Dagmar Zuniga remixes and rewires the carousel of time
Paste Pick: Re-released this month by AD 93, in filth your mystery is kingdom / far smile peasant in yellow music is a project with both clear roots in a loner folk lineage of decades past and a deadset mission to sidestep any sense of tradition in form or function.
In our jagged history of popular song, this is one of those things that avid online crate diggers like me weave our waking dreams from: a project with both clear roots in a loner folk lineage of decades past and a deadset mission to sidestep any sense of tradition in form or function, released into relative obscurity (in this case, to Bandcamp and YouTube) and snagged by the algorithm to attract the attention of indie-folk heavyweights and earn the record a full-on official release with label-of-the-moment AD 93. It sounds like something I’d invent to bolster my own faith, and yet, these are the details that those in the DIY know have regurgitated and marveled over since the March 2026 re-release of Brooklyn musician Dagmar Zuniga’s in filth your mystery is kingdom / far smile peasant in yellow music. Recorded over the course of five years in three different locations on her Tascam 424 machine and originally shared online in January 2025, it’s garnered fewer comparisons to the indie singer-songwriter stalwarts you might have in mind with that initial pitch, and instead more to experimental one-offs remixing and rewiring the carousel of time: Grouper, Cindy Lee, fellow New Yorker Anastasia Coope, The Microphones—artists who float above our understanding of time and location, suspended permanently in air.

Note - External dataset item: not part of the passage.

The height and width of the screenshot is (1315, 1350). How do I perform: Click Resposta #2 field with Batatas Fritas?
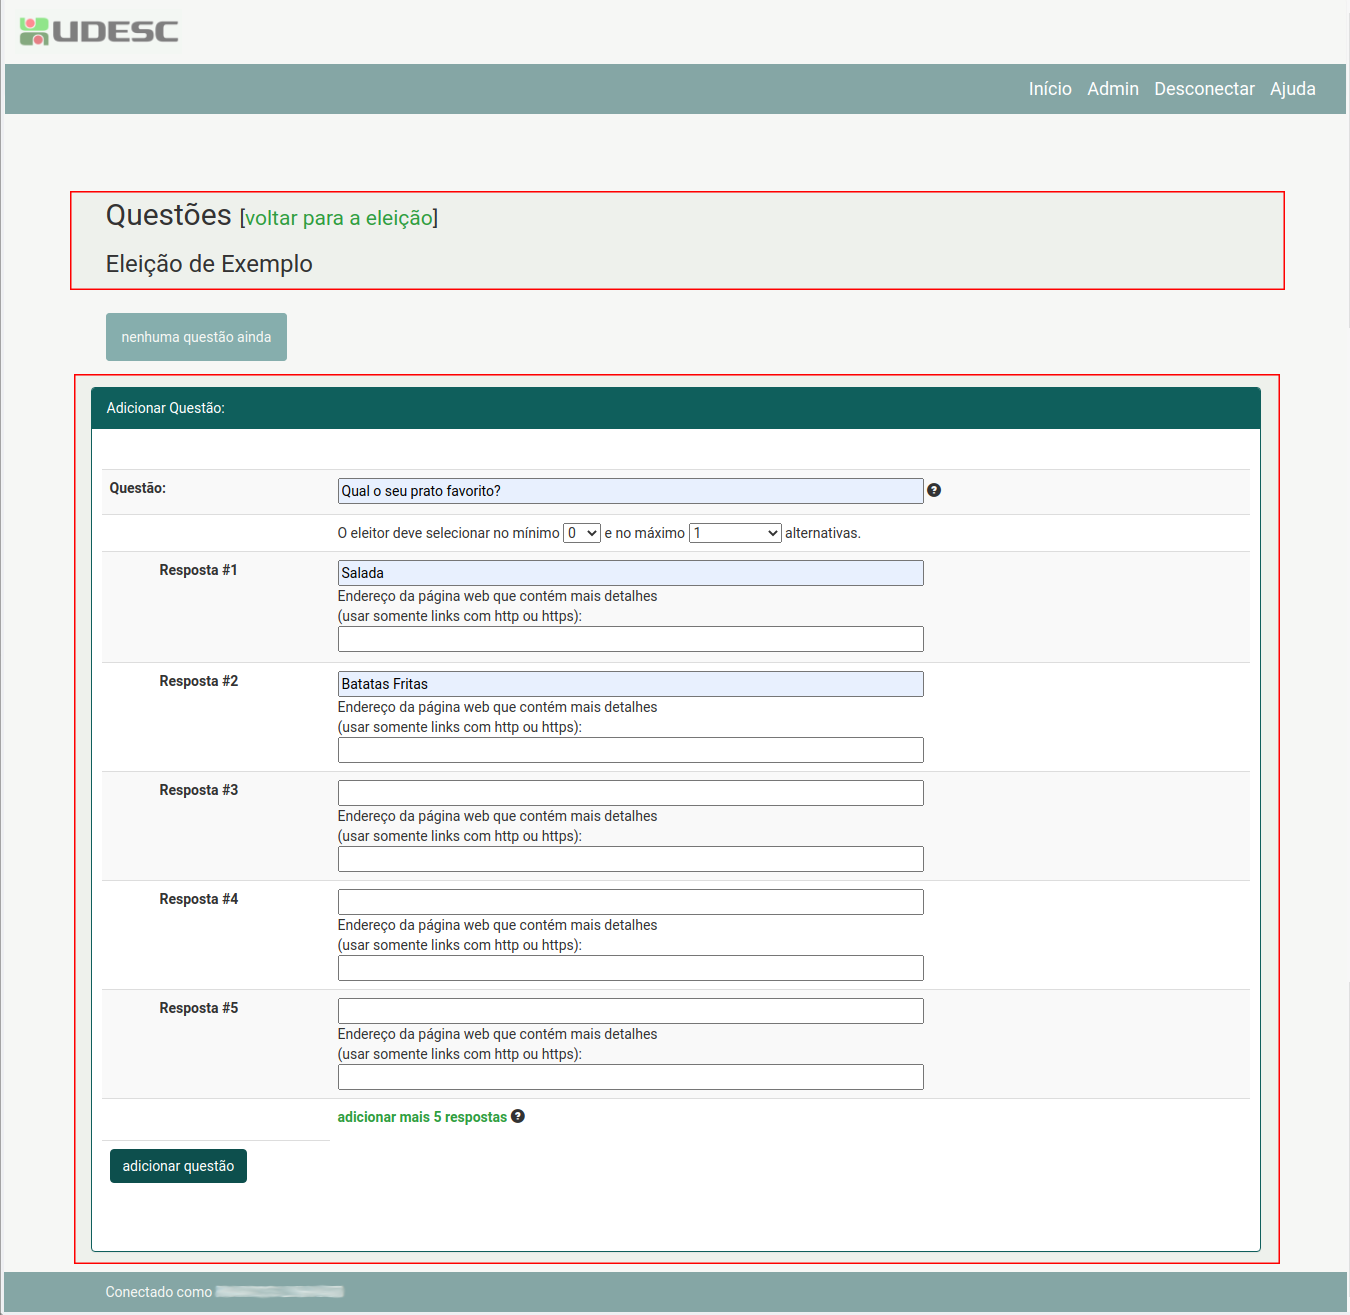(x=630, y=684)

The first point of comparison that hit me upon hearing in filth your mystery’s opening track, “Even God Gets Stuck in Devotion” (the first of two main versions that crop up throughout the tracklist, delivered here as a folk ballad helmed by an acoustic guitar and flute), was roving British folk singer Vashti Bunyan’s now-venerated 1970 cult record Just Another Diamond Day. Other elusive folk nuggets made by women 50 years ago—gossamer voices whispering fairy stories ‘till they’re real, often sweet and homespun—by the likes of Linda Perhacs and Bridget St. John have also been batted around by those in search of something to peg the indescribable to. Yet, I’ve settled on the record’s closest spiritual cousin being another record from that same year, which Zuniga herself has cited as an influence: ex-Pink Floyd ringleader Syd Barrett’s debut record, The Madcap Laughs.
Though not quite analogous with the sound of Zuniga’s unorthodox recording methods, so key to what sets her record apart, Barrett’s often sweet and ever-unraveling debut is similarly dependent on the peculiarities of its form, rather than its content. For his former bandmates recording him in Abbey Road Studios, what should have been an album of straightforward psychedelic pop ditties quickly became a portrait of an artist’s mental condition worsening. Songs like “Terrapin” or “Dark Globe” are submerged into a dark haze, fractured into pieces, shattered solely by the delivery of their songwriter. It excavates both the beauty and the terrors of its creator, and what initially spelled disaster for the production is now considered a defining feature.
Zuniga, too, courts the strange in a formal sense, both in the way the songs have been recorded and in the interest of picking apart and repurposing each track over the course of the record’s runtime. The result arrives more as a piece of outsider art than it does a contemporary folk album—lyrically inscrutable, putting what feel like centuries-old devotional songs to tape, reworking and re-ordering the lines scribed into scripture as if documenting the sound of something’s mythology being born. At times, the variations of different musical ideas repeated will tremble under their own hymnal weight, letting hummed vocals by Zuniga’s daughter clash against a spectral organ run, only for the whole thing to collapse beneath the static fuzz clouding the mix. This disruption, of course, is a central feature.